» WHAT IS EXPECTED:
Output the full listing word for word.

» DATASET EXCERPTS:
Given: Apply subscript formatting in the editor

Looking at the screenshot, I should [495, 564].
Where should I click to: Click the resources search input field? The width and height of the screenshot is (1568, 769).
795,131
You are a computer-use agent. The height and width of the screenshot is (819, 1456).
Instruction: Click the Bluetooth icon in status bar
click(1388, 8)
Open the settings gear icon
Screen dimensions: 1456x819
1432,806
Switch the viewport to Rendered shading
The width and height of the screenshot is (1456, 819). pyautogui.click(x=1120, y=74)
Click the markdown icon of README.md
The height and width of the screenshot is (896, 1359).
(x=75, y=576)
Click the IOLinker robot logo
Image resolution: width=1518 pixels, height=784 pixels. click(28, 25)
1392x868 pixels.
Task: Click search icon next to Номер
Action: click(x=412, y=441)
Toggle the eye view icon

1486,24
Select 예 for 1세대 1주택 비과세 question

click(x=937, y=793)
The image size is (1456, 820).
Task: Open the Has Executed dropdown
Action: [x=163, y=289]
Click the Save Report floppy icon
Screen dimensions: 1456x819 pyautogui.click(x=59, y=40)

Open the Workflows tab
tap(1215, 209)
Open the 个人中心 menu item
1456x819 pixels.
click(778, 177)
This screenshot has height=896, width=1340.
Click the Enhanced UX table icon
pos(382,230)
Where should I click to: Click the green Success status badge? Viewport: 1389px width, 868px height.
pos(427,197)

» YOUR SOLUTION:
Given: Apply subscript formatting in the editor

Looking at the screenshot, I should [495, 564].
Where should I click to: Click the resources search input field? The width and height of the screenshot is (1568, 769).
795,131
You are a computer-use agent. The height and width of the screenshot is (819, 1456).
Instruction: Click the Bluetooth icon in status bar
click(1388, 8)
Open the settings gear icon
Screen dimensions: 1456x819
1432,806
Switch the viewport to Rendered shading
The width and height of the screenshot is (1456, 819). pyautogui.click(x=1120, y=74)
Click the markdown icon of README.md
The height and width of the screenshot is (896, 1359).
(x=75, y=576)
Click the IOLinker robot logo
Image resolution: width=1518 pixels, height=784 pixels. click(28, 25)
1392x868 pixels.
Task: Click search icon next to Номер
Action: click(x=412, y=441)
Toggle the eye view icon

1486,24
Select 예 for 1세대 1주택 비과세 question

click(x=937, y=793)
The image size is (1456, 820).
Task: Open the Has Executed dropdown
Action: [x=163, y=289]
Click the Save Report floppy icon
Screen dimensions: 1456x819 pyautogui.click(x=59, y=40)

Open the Workflows tab
tap(1215, 209)
Open the 个人中心 menu item
1456x819 pixels.
click(778, 177)
This screenshot has height=896, width=1340.
Click the Enhanced UX table icon
pos(382,230)
Where should I click to: Click the green Success status badge? Viewport: 1389px width, 868px height.
pos(427,197)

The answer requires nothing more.